Say, I went up to Denver for the weekend, and Ben’d look at you funny, because weekend was another thing that didn’t translate. Ben wouldn’t ask, either, because Ben didn’t really want to know: he couldn’t spend it and he wasn’t going there and never would and that was the limit of Ben’s interest.

Ask Ben about spectral analysis or the assay and provenance of a given chunk of rock and he’d do a thirty-minute monologue.

Damn weird values in Belt kids’ mindsets. Sometimes Bird wondered. Right now he didn’t want to know.
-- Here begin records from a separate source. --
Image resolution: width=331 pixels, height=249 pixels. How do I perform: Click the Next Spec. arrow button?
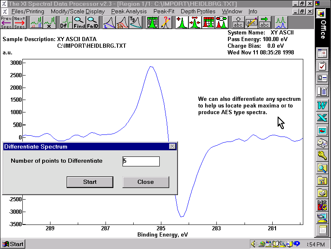19,22
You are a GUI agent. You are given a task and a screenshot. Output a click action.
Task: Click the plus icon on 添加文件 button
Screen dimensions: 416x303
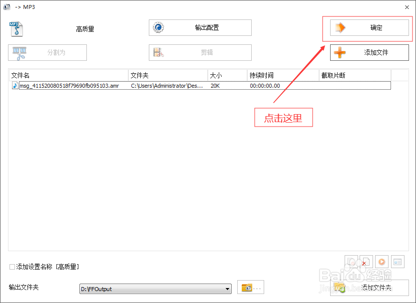click(340, 52)
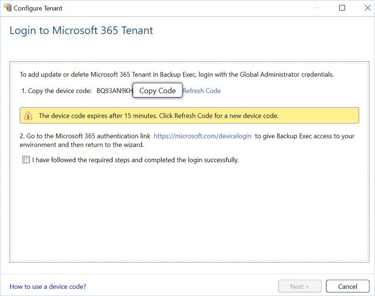Click the 'I have followed the required steps' label

pos(135,160)
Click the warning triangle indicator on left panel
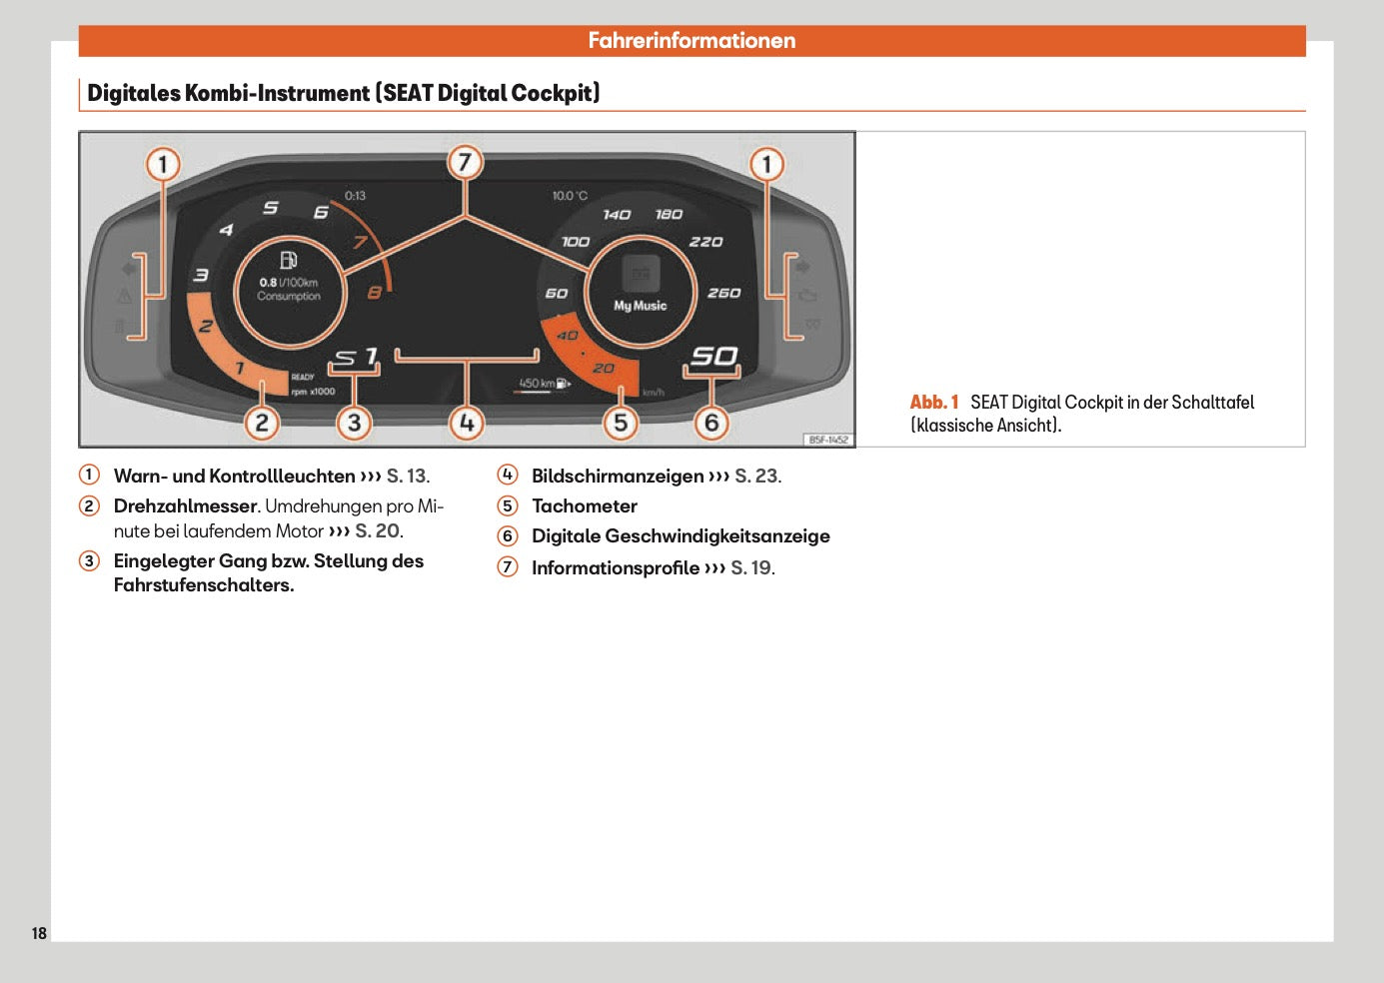1384x983 pixels. [123, 296]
Right now he was thinking he might not want Ben with him next trip. Ben was a fine geologist, a reliable hold-her-steady kind of pilot, and honest in his own way.

But he had some scary dark spots too.

Maybe years could teach Ben what a city was. But God only knew if you could teach Ben how to live in one.
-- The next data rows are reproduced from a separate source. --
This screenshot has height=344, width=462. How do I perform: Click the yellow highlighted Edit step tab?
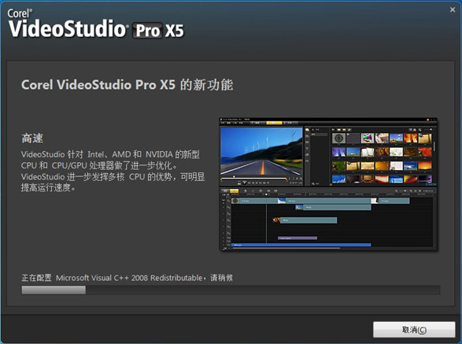point(274,123)
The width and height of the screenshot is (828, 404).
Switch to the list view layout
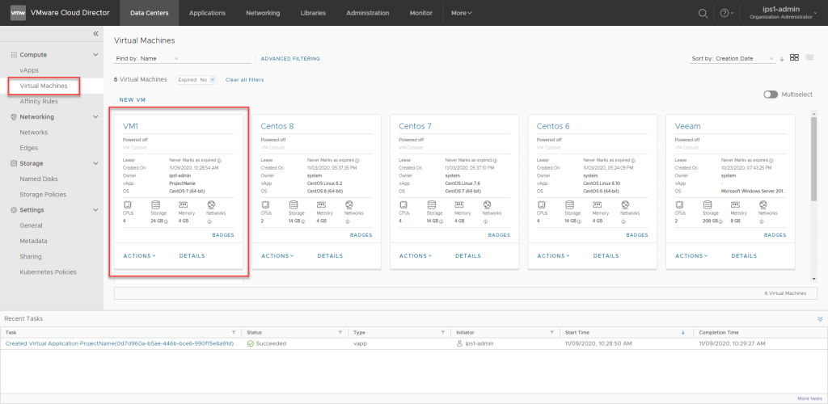coord(809,58)
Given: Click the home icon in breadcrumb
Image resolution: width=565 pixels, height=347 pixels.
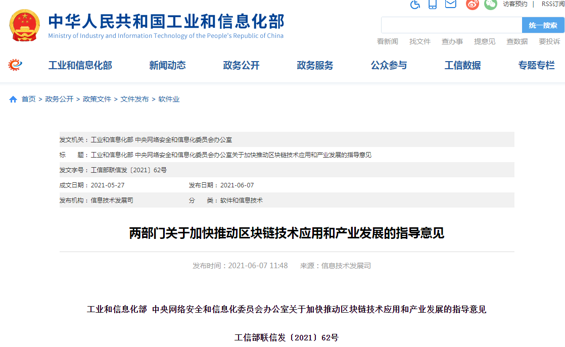Looking at the screenshot, I should click(13, 100).
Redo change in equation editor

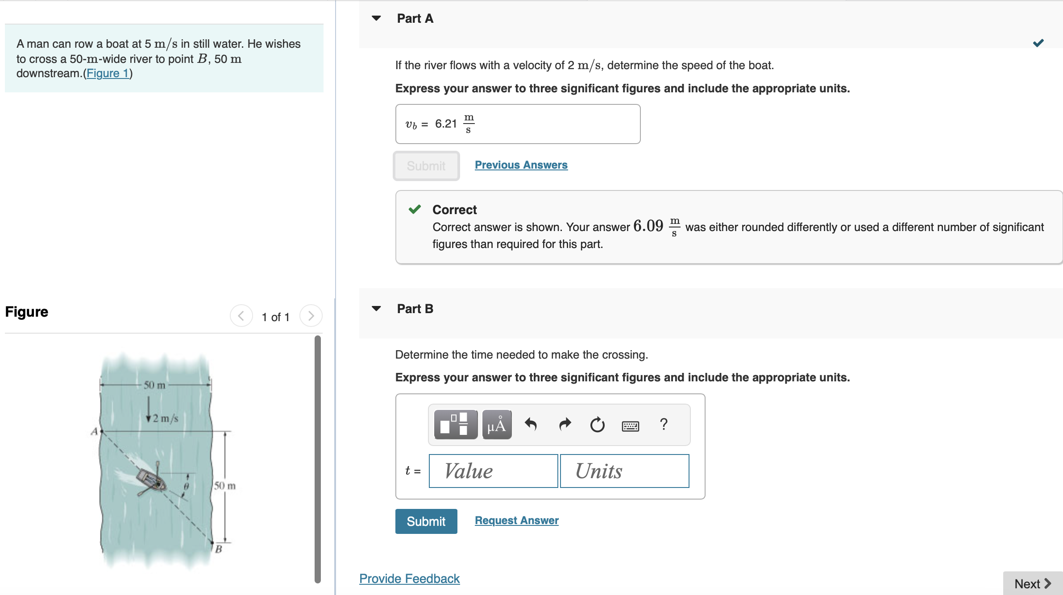(564, 424)
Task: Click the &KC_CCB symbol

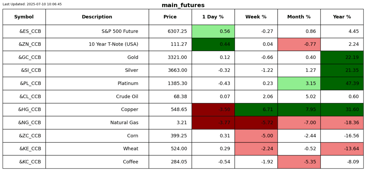Action: point(30,162)
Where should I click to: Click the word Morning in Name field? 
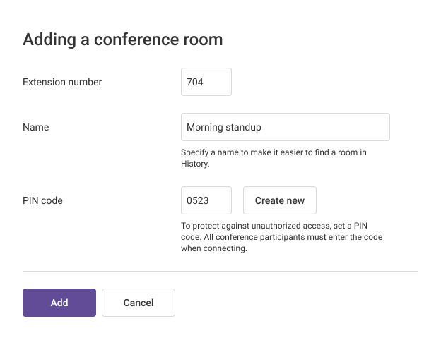click(204, 127)
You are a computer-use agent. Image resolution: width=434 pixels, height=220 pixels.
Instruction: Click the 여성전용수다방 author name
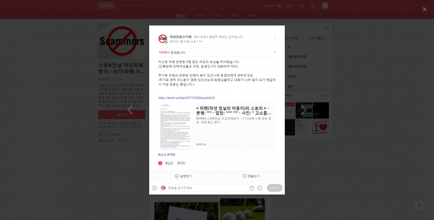point(180,37)
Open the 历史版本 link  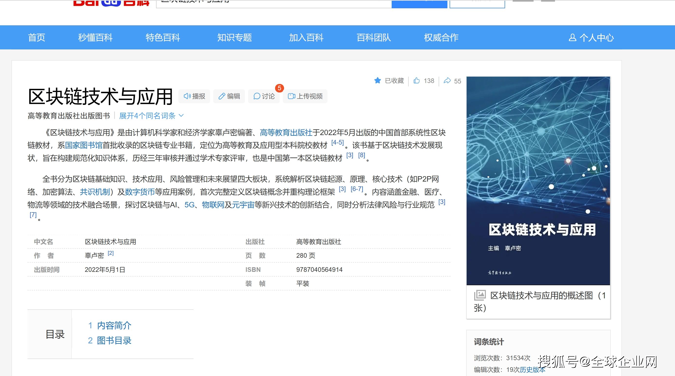coord(532,369)
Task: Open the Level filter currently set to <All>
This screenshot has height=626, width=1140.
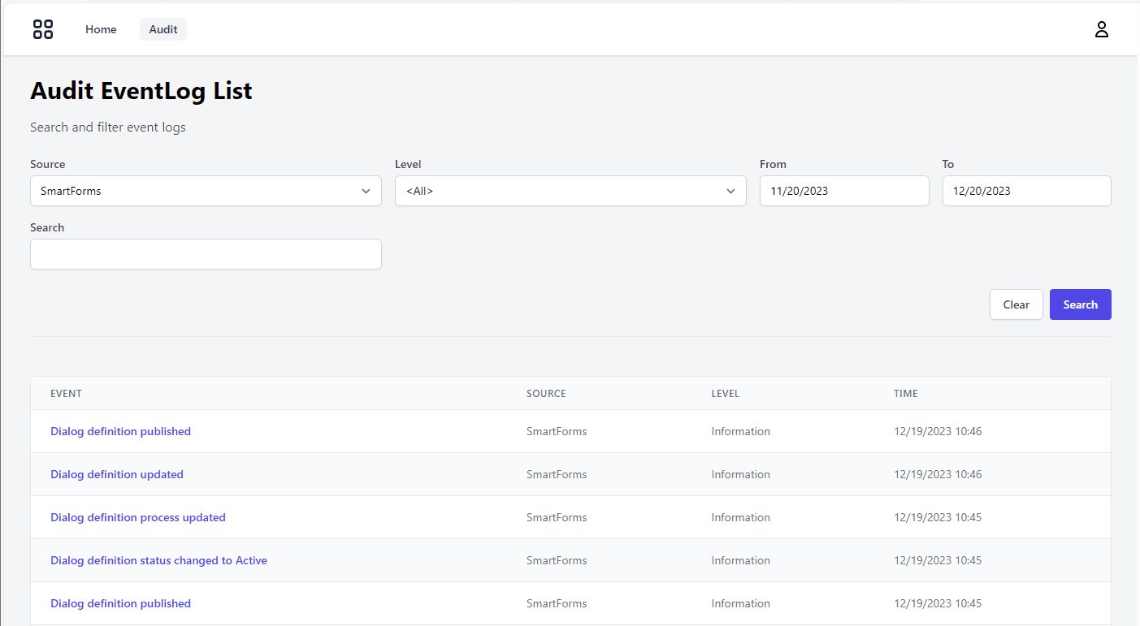Action: coord(570,191)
Bird was seriously pissed. Ben had that much figured, and that made him mad and it made him nervous. He approved of Bird, generally. Bird knew his business, Bird had spent thirty years in the Belt, doing things the hard way, and Ben had had it figured from the time he was 14 that you never got anywhere working for the company if you weren’t in the executive track or if you weren’t a senior pilot: he had never had the connections for the one and he hadn’t the reflexes for the other, so freerunning was the choice… where he was working only for himself and where what you knew made the difference.
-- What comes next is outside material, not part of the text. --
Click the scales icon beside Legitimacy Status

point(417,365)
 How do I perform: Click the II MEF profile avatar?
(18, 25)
He had come out of the Institute with a basic pilot’s license and the damn-all latest theory, had the numbers and the knowledge and everything it took. The company hadn’t been happy to see an Institute lad go off freerunning, instead of slaving in its offices or working numbers for some company miner, and most Institute brats wouldn’t have had the nerve to do what he’d done: skimp and save and live in the debtor barracks, and then bet every last dollar on a freerunner’s outfitting; most kids who went through the Institute didn’t have the discipline, didn’t refrain from the extra food and the entertainment and the posh quarters you could opt for. They didn’t even get out of the Institute undebted, thank Godfor mama’s insurance; and even granted they did all that, most wouldn’t have had the practical sense to know, if they did decide to go mining and not take a job key-pushing in some office, that the game was not to sign up with some shiny-new company pilot in corp-rab, who had perks out to here. Hell, no, the smart thing was to hunt the records for the old independent who had made ends meet for thirty years, lean times and otherwise.